A framework to query relevant phenotype-genotype bidirectional relationships is provided. Phenotype descriptions and patient data were harmonized by defining 28 Horn-like rules in terms of the OWL concepts. In total, 24 patterns of SWQRL queries were designed following the initial list of competency questions. As the approach is based on OWL, the semantic of the framework adapts the standard logical model of an open world assumption.
This work demonstrates how semantic web technologies can be used to support flexible representation and computational inference mechanisms required to query patient datasets at different levels of abstraction. The open world assumption is especially good for describing only partially known phenotype-genotype relationships, in a way that is easily extensible. In future, this type of approach could offer researchers a valuable resource to infer new data from patient data for statistical analysis in translational research. In conclusion, phenotype description formalization and mapping to clinical data are two key elements for interchanging knowledge between basic and clinical research.
语义网技术可以极大地促进医学领域的转化遗传学和基因组学研究,因为基础研究和临床层面之间的信息交流变得至关重要。这种交流涉及将研究资源(如知识库和目录)中的抽象表型描述映射到通过实验方法和临床实践产生的非结构化数据集。

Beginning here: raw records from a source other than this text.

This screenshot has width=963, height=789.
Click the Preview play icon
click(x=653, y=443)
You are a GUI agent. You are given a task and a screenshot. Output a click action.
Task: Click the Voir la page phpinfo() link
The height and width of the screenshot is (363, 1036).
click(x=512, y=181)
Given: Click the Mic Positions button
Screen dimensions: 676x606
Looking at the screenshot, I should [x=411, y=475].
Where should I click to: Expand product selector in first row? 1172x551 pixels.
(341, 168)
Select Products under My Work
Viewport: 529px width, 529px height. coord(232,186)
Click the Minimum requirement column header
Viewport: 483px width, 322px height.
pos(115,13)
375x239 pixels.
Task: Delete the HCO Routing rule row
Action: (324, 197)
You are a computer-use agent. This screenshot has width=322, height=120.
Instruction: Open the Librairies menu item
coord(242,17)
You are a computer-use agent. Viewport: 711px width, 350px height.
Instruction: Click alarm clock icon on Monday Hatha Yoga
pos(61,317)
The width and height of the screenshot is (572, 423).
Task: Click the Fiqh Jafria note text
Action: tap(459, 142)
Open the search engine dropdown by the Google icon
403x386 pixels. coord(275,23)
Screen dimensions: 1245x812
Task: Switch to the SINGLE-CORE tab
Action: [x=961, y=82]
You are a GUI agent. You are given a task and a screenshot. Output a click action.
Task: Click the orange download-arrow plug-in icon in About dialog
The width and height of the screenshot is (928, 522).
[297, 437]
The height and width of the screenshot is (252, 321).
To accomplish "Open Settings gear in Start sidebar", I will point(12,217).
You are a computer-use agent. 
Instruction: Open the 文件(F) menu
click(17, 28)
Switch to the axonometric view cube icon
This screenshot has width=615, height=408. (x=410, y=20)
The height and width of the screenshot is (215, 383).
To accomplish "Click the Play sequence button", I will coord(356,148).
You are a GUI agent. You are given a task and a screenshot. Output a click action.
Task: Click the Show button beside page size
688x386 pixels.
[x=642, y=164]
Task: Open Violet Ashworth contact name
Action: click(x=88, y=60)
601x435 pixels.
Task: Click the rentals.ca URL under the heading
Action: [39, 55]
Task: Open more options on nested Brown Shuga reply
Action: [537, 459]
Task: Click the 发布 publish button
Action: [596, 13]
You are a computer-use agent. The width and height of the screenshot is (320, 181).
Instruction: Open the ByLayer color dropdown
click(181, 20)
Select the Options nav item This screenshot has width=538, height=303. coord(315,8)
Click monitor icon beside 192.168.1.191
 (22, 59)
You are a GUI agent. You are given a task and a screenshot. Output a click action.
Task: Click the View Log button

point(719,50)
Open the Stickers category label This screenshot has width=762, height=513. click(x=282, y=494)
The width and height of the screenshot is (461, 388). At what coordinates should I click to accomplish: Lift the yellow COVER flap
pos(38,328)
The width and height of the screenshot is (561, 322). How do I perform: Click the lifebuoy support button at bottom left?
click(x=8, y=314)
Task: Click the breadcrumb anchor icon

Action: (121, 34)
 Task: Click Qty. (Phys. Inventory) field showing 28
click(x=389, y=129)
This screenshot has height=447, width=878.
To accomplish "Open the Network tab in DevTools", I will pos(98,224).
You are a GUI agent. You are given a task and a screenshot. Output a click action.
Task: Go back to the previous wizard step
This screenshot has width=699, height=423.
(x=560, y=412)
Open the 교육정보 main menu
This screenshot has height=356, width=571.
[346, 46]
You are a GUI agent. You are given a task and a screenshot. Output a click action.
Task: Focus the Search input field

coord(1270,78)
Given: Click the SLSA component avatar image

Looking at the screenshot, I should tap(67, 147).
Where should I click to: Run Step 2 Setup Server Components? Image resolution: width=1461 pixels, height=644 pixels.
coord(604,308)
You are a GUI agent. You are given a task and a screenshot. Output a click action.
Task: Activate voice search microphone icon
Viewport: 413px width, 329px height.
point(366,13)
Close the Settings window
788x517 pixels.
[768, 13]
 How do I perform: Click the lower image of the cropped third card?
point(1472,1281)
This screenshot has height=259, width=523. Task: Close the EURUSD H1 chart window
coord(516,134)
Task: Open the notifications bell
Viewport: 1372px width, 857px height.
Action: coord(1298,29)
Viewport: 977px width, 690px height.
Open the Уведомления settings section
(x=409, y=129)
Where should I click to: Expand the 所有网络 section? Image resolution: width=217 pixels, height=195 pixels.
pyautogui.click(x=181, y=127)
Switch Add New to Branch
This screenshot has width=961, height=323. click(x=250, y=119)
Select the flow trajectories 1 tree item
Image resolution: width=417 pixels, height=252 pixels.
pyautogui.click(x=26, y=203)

对于突变数据库的构建尤其如此。本文提出了一种协调抽象表型描述与临床实践中患者数据的方法,并在不同的抽象层次上查询该数据集,以获取表型与遗传变异之间的关系。
由于目前存在的本体论和术语资源已经在生物医学领域达成了一定的共识,因此采用了基于重用的本体工程方法。所提出的方法使用本体网络语言(OWL)表示表型本体和患者模型,使用语义网络规则语言(SWRL)弥合表型描述和临床数据之间的差距,使用语义查询网络规则语言(SQWRL)查询相关的表型-基因型双向关系。该工作在一个名为脑腱黄瘤病(CTX)的生物医学研究领域测试了语义网技术的使用,使用了真实数据集和本体。
提供了一种查询相关表型-基因型双向关系的框架。通过定义 28 个基于 OWL 概念的 Horn 样规则,协调了表型描述和患者数据。总共设计了 24 个 SWQRL 查询模式,遵循最初的能力问题列表。由于该方法基于 OWL,因此框架的语义适应了开放世界假设的标准逻辑模型。
这项工作表明,语义网技术如何能够支持灵活的表示和计算推理机制,以便在不同的抽象层次上查询患者数据集。开放世界假设特别适合描述仅部分已知的表型-基因型关系,并且易于扩展。在未来,这种方法可以为研究人员提供一个有价值的资源,以便从患者数据中推断出新的数据,用于转化研究中的统计分析。总之,表型描述的形式化和与临床数据的映射是在基础研究和临床研究之间交换知识的两个关键要素。